» **What the task requires**:
Repeat exactly, and only, the lines from the one containing "Click the clear formatting eraser icon" through the end of the records.

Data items
+++

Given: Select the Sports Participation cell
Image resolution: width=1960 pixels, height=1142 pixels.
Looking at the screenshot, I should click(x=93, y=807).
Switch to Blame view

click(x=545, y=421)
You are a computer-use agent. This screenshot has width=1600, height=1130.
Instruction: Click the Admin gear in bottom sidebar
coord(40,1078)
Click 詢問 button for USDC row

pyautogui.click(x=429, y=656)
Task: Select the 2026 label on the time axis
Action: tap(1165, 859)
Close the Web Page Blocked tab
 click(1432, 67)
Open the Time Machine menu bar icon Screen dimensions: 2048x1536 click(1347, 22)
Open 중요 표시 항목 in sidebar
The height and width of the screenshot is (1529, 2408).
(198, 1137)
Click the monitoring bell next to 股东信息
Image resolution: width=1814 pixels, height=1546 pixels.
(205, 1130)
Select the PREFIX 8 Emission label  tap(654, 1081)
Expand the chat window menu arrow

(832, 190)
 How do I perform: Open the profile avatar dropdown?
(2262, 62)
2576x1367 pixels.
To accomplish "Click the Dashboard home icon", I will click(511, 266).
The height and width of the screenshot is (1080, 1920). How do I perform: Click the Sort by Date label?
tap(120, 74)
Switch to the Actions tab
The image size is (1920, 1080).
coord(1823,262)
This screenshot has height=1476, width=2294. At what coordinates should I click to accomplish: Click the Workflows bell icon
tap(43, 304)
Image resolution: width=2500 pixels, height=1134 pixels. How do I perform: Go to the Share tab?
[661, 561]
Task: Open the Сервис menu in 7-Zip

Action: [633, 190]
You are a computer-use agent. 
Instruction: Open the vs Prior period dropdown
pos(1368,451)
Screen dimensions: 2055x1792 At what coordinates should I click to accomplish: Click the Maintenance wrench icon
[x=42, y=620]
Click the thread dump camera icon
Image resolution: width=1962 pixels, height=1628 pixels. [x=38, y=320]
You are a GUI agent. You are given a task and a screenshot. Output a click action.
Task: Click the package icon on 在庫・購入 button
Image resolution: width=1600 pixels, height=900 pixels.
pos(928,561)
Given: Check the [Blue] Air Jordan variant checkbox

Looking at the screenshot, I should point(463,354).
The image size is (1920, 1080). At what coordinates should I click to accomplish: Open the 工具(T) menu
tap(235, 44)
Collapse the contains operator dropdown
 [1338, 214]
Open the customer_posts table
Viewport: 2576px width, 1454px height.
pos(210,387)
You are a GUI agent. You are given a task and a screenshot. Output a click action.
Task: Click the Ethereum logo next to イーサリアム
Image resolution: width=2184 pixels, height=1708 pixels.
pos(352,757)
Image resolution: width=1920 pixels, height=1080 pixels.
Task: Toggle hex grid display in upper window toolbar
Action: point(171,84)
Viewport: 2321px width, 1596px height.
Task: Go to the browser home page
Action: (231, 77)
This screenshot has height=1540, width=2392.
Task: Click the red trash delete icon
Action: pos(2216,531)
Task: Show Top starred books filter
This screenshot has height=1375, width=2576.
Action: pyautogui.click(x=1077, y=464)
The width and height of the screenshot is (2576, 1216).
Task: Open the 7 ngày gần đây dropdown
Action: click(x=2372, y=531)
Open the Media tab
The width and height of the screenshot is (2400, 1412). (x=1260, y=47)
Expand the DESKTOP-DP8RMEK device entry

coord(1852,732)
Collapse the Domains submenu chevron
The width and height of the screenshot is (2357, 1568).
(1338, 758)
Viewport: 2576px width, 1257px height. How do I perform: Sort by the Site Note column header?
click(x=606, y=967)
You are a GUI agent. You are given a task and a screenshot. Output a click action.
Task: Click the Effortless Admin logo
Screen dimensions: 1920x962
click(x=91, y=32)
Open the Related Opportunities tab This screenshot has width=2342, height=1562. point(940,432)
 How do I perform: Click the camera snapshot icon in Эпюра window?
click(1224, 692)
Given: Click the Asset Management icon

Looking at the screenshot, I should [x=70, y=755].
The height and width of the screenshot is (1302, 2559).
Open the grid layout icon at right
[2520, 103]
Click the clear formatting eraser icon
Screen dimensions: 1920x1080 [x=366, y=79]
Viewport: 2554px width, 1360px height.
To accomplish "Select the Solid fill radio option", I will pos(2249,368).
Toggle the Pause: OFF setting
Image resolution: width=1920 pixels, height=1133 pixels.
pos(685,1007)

+++

» **Problem solution**:
Click the clear formatting eraser icon
Screen dimensions: 1920x1080 [x=366, y=79]
Viewport: 2554px width, 1360px height.
To accomplish "Select the Solid fill radio option", I will pos(2249,368).
Toggle the Pause: OFF setting
Image resolution: width=1920 pixels, height=1133 pixels.
pos(685,1007)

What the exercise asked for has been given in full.